Returning to chirpy's original post, the big difference between 'the past' (a big shapeless all-defining thing?) and today is that people were at pains to maintain a front that conformed to certain principles. I'm not siding with that being right or wrong. But within that framework, women and men who were seen to have been promiscuous were denounced. The likes of Nell Gwynne were OK while their 'protector' was about, but Charles II knew she'd get very little change once he'd passed away.
Nowadays our all-controlling media positively applaud women and men who splurge every detail of their amorality, addictions and selfishness across the airways, while at the same time encouraging consumers to hate women in particular - but not solely women - for their actions.
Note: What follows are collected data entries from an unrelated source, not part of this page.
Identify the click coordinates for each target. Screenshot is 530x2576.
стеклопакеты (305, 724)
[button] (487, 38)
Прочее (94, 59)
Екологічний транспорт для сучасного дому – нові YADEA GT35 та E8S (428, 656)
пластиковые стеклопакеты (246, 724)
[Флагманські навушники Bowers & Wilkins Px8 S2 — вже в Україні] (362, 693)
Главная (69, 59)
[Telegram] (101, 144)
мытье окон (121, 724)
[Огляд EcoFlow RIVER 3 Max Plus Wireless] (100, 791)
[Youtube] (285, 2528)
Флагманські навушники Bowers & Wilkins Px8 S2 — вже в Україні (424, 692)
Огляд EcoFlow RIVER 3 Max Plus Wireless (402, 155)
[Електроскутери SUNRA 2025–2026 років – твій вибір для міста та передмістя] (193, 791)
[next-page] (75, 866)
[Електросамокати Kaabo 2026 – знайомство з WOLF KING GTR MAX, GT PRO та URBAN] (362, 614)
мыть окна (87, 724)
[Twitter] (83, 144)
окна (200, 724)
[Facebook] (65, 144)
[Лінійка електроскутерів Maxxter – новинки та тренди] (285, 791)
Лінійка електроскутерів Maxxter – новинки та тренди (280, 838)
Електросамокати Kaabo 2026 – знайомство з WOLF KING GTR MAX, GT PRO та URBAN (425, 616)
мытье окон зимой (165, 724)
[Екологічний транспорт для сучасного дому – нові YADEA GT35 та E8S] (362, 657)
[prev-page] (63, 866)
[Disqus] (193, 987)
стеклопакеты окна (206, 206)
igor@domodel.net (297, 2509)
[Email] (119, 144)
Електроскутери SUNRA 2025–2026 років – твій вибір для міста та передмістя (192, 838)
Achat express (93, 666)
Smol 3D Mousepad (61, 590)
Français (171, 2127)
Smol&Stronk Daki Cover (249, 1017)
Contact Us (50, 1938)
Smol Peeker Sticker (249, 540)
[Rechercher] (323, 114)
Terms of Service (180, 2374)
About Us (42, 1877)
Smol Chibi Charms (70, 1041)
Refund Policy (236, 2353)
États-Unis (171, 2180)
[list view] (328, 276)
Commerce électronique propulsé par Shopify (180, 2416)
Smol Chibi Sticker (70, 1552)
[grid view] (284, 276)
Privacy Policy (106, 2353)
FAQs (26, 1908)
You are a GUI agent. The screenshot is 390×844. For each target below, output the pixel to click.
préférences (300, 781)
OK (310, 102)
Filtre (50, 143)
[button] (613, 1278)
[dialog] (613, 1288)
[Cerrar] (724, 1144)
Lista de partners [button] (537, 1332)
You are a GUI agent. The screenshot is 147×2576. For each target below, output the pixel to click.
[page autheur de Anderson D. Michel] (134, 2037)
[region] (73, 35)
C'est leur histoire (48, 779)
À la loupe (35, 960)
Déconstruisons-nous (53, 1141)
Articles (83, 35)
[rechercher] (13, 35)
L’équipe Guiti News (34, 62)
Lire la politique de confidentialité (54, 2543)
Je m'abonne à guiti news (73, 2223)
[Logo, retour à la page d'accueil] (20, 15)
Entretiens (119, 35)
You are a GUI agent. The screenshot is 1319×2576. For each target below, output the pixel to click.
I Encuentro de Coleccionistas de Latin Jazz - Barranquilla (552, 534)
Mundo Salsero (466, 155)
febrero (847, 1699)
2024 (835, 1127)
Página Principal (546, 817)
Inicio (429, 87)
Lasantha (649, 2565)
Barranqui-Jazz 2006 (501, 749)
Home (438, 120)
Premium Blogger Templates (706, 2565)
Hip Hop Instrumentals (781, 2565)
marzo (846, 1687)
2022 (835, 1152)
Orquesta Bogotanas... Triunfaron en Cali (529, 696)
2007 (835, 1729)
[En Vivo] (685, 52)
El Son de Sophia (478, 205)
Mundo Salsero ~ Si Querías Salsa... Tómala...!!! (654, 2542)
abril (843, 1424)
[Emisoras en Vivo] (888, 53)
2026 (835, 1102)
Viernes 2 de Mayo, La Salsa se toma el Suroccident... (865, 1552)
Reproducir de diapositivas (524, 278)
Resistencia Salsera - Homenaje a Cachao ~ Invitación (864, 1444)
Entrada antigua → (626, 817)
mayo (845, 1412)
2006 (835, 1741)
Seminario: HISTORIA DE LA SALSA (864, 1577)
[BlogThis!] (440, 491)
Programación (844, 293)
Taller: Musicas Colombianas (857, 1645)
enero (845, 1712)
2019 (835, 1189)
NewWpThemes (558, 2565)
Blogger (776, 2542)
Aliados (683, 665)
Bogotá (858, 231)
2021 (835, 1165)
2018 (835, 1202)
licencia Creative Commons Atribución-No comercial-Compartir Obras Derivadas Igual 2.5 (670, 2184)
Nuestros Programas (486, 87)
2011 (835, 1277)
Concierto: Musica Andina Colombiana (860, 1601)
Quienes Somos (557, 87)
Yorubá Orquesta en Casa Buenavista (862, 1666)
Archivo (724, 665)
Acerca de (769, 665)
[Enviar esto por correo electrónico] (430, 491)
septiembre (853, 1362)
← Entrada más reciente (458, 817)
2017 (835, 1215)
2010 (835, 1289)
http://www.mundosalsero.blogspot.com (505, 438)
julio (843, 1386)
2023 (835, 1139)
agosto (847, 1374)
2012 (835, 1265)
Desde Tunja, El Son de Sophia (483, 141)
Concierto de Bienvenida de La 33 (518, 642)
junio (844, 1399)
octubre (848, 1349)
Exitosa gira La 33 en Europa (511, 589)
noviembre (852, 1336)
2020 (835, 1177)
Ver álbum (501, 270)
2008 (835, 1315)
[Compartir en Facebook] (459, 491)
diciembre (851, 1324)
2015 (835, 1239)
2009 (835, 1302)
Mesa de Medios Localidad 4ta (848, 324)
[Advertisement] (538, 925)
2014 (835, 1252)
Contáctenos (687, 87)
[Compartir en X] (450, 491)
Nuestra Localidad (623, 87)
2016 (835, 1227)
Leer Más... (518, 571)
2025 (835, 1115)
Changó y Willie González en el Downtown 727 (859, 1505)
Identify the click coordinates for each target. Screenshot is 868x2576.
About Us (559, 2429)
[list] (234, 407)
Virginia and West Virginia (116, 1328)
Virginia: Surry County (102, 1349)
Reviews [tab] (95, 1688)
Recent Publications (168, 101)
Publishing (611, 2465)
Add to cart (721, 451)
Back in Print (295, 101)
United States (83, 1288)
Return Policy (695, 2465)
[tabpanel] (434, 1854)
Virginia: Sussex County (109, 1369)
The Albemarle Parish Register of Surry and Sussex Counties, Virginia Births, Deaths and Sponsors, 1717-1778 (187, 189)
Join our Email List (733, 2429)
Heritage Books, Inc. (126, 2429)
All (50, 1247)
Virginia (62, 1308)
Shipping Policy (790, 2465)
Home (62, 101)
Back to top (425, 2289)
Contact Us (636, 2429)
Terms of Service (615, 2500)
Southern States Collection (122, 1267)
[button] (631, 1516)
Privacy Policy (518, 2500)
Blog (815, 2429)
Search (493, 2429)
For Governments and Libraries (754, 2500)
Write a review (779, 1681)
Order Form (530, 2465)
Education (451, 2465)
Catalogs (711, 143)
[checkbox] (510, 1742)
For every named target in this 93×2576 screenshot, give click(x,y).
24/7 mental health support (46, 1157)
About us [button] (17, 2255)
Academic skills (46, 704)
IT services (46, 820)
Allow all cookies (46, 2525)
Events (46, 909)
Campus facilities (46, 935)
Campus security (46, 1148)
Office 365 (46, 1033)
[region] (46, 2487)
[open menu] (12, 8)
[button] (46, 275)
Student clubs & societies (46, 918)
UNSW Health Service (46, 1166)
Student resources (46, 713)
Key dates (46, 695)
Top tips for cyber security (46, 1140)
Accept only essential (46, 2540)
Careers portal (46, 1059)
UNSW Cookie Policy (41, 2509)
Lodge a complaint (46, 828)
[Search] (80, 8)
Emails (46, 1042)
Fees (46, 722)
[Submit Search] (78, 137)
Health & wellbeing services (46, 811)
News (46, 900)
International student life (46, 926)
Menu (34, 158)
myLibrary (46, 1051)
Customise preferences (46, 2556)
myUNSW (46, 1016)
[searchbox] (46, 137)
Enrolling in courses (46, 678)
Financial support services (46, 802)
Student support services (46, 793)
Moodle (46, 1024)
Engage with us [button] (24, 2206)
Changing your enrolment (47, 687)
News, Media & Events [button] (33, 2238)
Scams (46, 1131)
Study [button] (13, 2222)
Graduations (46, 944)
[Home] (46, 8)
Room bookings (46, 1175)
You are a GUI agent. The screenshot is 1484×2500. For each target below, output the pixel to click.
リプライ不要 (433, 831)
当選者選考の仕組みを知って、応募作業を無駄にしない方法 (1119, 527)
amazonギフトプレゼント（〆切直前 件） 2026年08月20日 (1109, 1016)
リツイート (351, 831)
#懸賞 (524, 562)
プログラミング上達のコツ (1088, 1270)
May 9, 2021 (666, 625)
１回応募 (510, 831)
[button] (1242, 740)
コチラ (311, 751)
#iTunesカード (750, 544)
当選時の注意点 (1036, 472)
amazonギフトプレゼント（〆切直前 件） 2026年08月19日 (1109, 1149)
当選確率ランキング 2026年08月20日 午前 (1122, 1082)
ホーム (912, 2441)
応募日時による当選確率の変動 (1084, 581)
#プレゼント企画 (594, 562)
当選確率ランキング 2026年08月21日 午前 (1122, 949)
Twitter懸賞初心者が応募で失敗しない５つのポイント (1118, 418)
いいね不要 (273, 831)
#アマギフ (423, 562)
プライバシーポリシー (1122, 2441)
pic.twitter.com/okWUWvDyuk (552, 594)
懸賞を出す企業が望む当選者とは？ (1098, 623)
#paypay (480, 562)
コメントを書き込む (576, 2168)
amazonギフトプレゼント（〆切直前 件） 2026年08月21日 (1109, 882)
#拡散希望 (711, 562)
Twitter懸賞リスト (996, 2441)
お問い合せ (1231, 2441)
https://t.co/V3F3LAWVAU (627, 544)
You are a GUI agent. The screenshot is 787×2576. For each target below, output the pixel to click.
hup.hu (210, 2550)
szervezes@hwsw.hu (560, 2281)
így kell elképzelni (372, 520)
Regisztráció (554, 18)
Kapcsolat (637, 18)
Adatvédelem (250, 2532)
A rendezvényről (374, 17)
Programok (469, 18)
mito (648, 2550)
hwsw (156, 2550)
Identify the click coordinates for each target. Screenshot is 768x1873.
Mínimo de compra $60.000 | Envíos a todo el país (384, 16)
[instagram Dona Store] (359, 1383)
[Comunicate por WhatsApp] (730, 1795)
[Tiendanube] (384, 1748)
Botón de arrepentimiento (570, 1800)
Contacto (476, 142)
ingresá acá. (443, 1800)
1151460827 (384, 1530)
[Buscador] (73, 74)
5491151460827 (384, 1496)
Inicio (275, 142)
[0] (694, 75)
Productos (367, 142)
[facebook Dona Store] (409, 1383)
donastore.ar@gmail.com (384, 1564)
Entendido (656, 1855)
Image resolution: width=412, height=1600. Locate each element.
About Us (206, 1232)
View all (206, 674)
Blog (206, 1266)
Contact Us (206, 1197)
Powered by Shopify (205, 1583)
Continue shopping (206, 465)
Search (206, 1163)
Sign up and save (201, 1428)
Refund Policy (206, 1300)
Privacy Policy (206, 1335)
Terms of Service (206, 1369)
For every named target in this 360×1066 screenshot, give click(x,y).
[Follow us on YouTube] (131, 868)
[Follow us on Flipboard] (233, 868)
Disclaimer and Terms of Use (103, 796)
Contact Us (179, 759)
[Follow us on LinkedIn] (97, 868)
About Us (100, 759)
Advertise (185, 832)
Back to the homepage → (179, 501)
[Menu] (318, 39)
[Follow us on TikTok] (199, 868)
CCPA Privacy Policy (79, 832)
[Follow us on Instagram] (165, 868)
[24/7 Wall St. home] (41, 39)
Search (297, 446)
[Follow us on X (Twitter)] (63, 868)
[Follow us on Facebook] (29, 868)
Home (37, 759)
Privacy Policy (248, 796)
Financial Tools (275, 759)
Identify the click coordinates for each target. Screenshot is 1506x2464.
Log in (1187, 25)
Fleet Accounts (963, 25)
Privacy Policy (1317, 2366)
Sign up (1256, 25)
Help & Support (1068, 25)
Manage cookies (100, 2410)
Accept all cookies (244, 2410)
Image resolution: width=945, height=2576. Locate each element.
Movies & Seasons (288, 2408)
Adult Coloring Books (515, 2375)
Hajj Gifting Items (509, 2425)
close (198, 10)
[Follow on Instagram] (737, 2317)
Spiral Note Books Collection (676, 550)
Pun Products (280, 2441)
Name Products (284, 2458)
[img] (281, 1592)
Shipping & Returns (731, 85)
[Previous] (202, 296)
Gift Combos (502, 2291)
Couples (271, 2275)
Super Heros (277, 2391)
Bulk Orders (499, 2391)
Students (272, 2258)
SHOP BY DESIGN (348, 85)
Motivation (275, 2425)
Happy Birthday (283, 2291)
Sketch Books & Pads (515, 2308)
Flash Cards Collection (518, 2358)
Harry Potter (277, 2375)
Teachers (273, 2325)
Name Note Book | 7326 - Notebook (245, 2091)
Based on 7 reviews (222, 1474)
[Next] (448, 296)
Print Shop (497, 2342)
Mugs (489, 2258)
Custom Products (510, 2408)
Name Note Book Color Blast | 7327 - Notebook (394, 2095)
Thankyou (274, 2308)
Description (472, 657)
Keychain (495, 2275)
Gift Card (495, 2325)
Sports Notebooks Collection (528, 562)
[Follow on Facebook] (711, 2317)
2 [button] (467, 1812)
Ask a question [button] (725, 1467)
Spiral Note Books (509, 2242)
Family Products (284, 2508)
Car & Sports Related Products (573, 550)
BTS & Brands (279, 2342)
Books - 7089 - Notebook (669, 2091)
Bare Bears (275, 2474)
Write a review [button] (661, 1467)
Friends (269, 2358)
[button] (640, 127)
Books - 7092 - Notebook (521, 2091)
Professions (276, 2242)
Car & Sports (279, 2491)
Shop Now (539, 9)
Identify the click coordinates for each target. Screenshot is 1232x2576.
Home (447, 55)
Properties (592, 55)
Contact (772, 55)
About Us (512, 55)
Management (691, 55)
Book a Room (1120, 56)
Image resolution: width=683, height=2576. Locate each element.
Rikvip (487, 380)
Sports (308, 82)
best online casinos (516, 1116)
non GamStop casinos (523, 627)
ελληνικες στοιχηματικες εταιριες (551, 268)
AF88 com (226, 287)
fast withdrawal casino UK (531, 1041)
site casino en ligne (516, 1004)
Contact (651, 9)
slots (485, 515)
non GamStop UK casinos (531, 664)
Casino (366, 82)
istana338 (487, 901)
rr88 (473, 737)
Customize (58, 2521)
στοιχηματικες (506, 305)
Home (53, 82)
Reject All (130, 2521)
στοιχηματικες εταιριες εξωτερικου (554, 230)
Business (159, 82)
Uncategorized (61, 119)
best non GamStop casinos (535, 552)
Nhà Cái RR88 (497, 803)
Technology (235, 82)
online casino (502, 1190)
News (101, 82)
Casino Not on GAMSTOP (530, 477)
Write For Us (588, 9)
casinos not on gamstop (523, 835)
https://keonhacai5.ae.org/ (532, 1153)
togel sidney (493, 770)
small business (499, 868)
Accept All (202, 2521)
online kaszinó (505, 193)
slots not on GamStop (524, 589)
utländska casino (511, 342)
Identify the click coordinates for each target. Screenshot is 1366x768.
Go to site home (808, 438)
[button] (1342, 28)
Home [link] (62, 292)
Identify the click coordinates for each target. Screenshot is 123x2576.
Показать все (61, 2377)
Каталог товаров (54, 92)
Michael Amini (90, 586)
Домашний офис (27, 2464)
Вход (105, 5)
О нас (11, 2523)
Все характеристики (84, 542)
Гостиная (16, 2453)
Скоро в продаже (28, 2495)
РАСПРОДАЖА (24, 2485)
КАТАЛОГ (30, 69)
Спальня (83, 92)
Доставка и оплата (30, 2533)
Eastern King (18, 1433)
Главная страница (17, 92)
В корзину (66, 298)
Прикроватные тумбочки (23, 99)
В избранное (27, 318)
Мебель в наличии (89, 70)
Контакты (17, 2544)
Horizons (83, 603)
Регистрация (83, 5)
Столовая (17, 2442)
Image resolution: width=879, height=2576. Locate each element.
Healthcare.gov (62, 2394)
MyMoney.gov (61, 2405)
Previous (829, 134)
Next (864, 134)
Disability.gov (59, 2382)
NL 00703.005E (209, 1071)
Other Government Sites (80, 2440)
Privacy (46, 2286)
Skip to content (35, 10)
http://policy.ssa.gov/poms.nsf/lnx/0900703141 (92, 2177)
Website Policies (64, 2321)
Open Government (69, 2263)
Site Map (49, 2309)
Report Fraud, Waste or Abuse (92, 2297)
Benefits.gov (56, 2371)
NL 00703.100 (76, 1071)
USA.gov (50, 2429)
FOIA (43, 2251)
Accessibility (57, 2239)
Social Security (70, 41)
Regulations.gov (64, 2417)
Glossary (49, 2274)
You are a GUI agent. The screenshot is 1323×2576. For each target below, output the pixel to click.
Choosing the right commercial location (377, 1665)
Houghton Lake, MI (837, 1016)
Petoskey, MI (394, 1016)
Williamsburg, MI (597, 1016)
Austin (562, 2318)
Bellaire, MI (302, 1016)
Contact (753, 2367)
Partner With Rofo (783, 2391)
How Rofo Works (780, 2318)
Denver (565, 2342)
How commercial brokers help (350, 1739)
But in essence this thread is a discussion of how we ought to behave, and who are the arbiters of that. As a society we are letting the media barons do this, so they constantly manufacture and destroy a parade of strumpets, trulls, dandies and macaronis (arcane words are seldom blocked), and we like fools buy their products and our children copy the apparently successful behaviour.
The filthy talk indulged in by the Housemates as described by chirpy went on and was well exceeded in the stews and bordellos of the past - but it was not paraded before the public and you had to go to it to get it if you wanted it.
And as I pointed out earlier, now we have a pair of adulterers as heirs to the throne and we are trained to ignore the betrayal they conspired in to get what they wanted.
It is very sad to think that the outcome of the long struggle for women's equality has been the normalising of behaviour that may make one woman rich and 'respectable', or another woman rich and notorious, but makes most women into commodities.